Unless I'm totally missing the point here..
I want to distribute a large amount of data to different C# applications. For example, my table contains millions of records. I would like to specify that first 3 millions records are processed by App1 and next 3 million in another C# application App2 and so on. Table rows are deleted and added as per requirement. Now I want to write a SQL query that will process first 3 million records. Now if 5 records are deleted from app1 then app1 must fetch next 5 records from app2 and app2 from app3. So that data always remain constant in each app.
I have used limit in the SQL query, but I didn't get the required output. How can I write the SQL query for this and how should I design the C# application.
It looks a bit as if you want to take over from the database and do the processing that a database is tasked and tailored to do, in your own application. You talk of an SQL query with a LIMIT statement. Don't use that. Millions of records is not much in database terms. If you have performance issues, you may need to index your table or revisit the query design (watch its execution path for performance issues).
If you really cannot let the database do the task and you need to process them one by one in your application, the network latency and bandwidth is likely to be an earlier candidate for performance issues, which you won't make any faster by using multiple apps (let alone the cost of such queries).
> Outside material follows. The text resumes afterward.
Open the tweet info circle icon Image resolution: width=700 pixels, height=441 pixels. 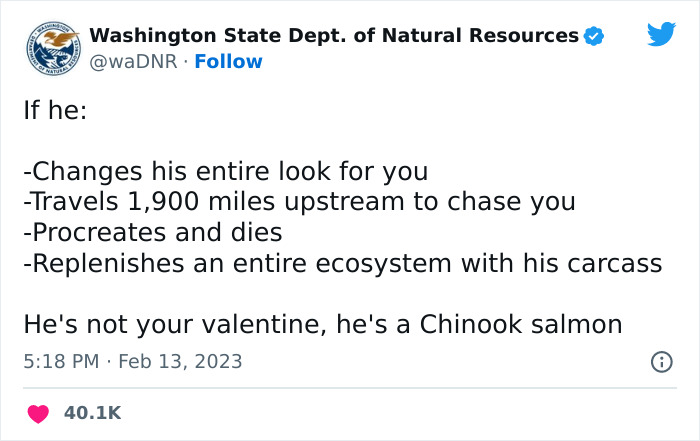point(661,362)
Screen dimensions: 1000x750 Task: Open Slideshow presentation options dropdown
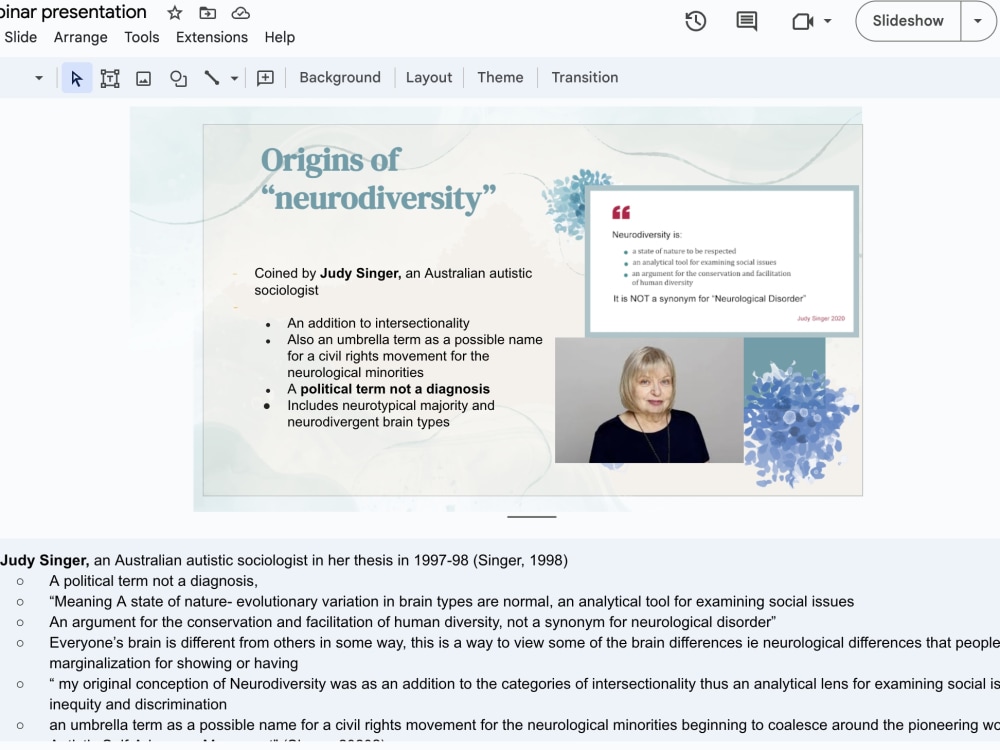[x=977, y=20]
If my observations are wrong and your processing of the records must take place outside the database and the network is not a bottleneck, nor are the processors or the database machine and multiple applications will provide a performance gain, then I suggest you create a dispatch application that processes the records and makes them available to your other applications (or better: threads) through normal POCOs. This creates a much easier way of spreading the processing and the dispatch application (or thread) can work as some kind of funnel for your processing applications.
However, look at the cost / benefit equation: is the trouble really going to gain you some performance, or is it better to revisit your design and find a more practical solution?
That sounds like a really bad idea. Requesting a limit of 3 million records is a very slow operation.
An alternative approach would be to have an instance number column and have each instance of your application reserve rows as it needs them by writing its instance number into this column. Process your data in smaller chunks if possible.
Adding an index to the instance number column will allow you to count how many rows you have already handled and also to find the next batch of 1000 (for example) that haven't been assigned to any instance yet.
I would beneift from more understanding of the details of the application and the process to get, select, delete, etc. However, to give it a shot to a viable answer.
In short, use partitioned tables and distributed views. Each application is "keyed" to those tables through the common partitioned view, if any application has to act on another table (or "key") it can use the same view and act on the other tables.
In more detail ...
If you have the Enterprise or Developer edition of SQL Server, or any other that provides distributed views, then you can create three or more tables with a partitioned column ("App1", "App2", "App3"), like what Mark Byers has said, that would then distribute the ability to process against data evenly.
Now create a view (WITH SCHEMABINDING) for "Select Field1, Field2, Field3, etc. from table1 UNION Select Field1, Field2, Field3, etc. from table2 UNION Select Field1, Field2, Field3, etc. from table3"
Create a unique clustered key on the one/two fields that uniquly represent your data. When this is done, you can now select/delete/update from view where partitioncolumn = "app1" and "id=?". This routine makes it that the activity on the view is allowed for action queries (insert/update/delete) and only acts on the table of the partitioned data.
So, App1, sends an "App1" WHERE filter, and the db engine only acts on table1 even though the view has.